In the Finite Volume method, we assume a constant value in each computational cell. In Discontinuous Galerkin (DG) method, we use a higher-order polynomial to represent the solution. The polynomial solution is defined everywhere inside the cell, including boundaries. Therefore, values at the faces can be obtained by projection. However, since the polynomials are independent in each cell, this results in two different values at each interface (therefore called "Discontinuous" Galerkin). The DG method resolves this ambiguity by using numerical flux (usually by solving a Riemann problem) to compute a single, consistent flux value.

The following is the overall procedure of the DG method:

Discretize the domain
Define a local approximation: Inside each element \(K\), the solution \( u \) is approximated by a function \(u_h\) which is typically a Lagrange polynomial of degree \(p\). The collection of all such polynomial functions on an element forms a local function space. For each element \(K\), we write
\[ u(x,t) \approx u_h(x,t) = \sum_{j=1}^N c_j(t)\phi_j(x) \]
where \(\phi_j(x)\) are the basis functions and \(c_j(t)\) are the time-dependent coefficients we need to find.
Formulate the local weak form: For each element \( K \), we take the PDE and multiply it by a test function \( v_h \), and integrate over this element. For a generic conversation law PDE:
\[ \frac{\partial u}{\partial t} + \nabla \cdot f(u) = 0 \]

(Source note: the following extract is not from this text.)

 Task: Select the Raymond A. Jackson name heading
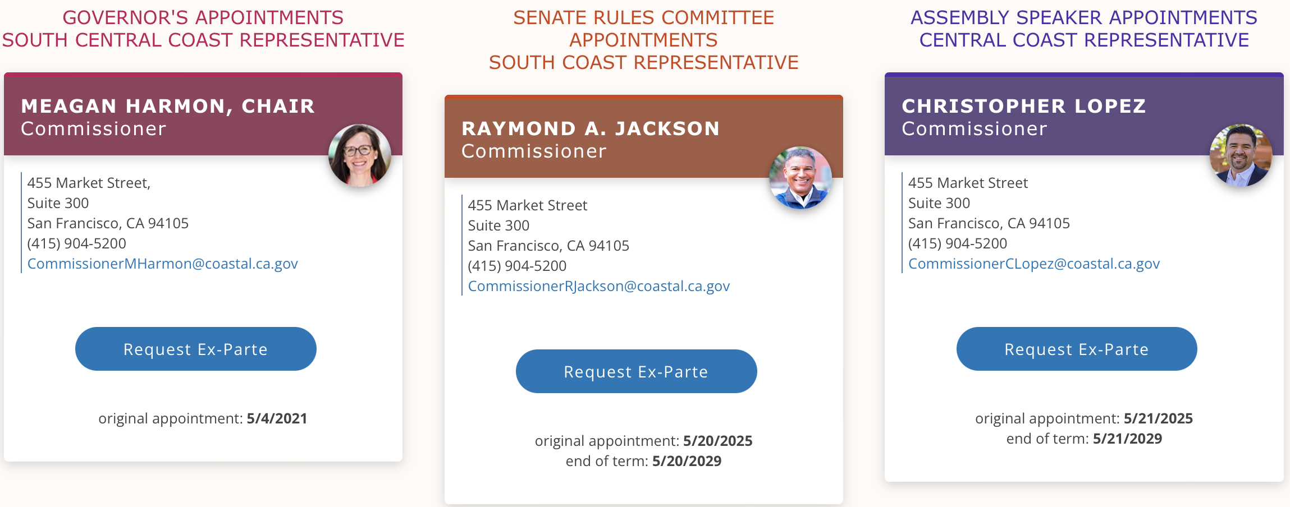[x=590, y=128]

Multiply by \( v_h \) and integrating over \( K\) gives
\[ \int_K (\frac{\partial u_h}{\partial t})v_h dx + \int_K (\nabla \cdot f(u_h))v_h dx = 0 \]
Applying integration by parts, we get
\[ \int_K (\frac{\partial u_h}{\partial t})v_h dx + \oint_{\partial K} (f(u_h) \cdot n)v_h dS - \int_K f(u_h)\cdot \nabla v_h dx = 0 \]

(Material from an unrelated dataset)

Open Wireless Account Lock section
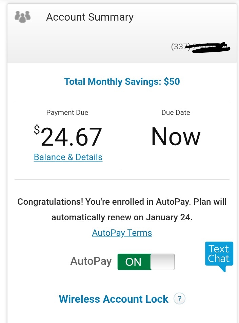The height and width of the screenshot is (323, 239). pyautogui.click(x=114, y=299)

Introduce a numerical flux: Since the solution \( u_h \) is discontinuous across element boundaries, it has two different values at any shared interface, \( u_h^{-} \) and \( u_h^{+} \) from the left and the right element. To solve the ambiguity, we replace the physical flux \( f(u_h)\cdot n \) with a numerical flux, denoted by \( \hat{f} \). The weak formulation for the element \( K \) now becomes
\[ \int_K (\frac{\partial u_h}{\partial t})v_h dx + \oint_{\partial K} \hat{f} (u_h^-, u_h^+, n)v_h dS - \int_K f(u_h)\cdot \nabla v_h dx = 0 \]
Assemble and solve the system The equation from step 4 holds for any choice of test function \( v_h \). By choosing a set of basis functions for \( v_h \), we obtain a system of ODE for the unknown coefficients \( c_j(t) \) within each element. Note that in the Galerkin method, we use the same basis function set as the work space and the test space. Namely, we choose \( v_h = \phi_j \) for each \( j \). By this, we obtain several terms that can be precomputed. For example, the first term becomes
\[ \sum_{i} c_i \int_K (\frac{\partial \phi_i}{\partial t}) \phi_j dx \]
where \( \int_K (\frac{\partial \phi_i}{\partial t}) \phi_j dx \) can be precomputed. After assembling the system for all elements, we can solve it forward in time by the Euler method or higher-order Runge-Kutta method to find the solution at any desired time \( T \).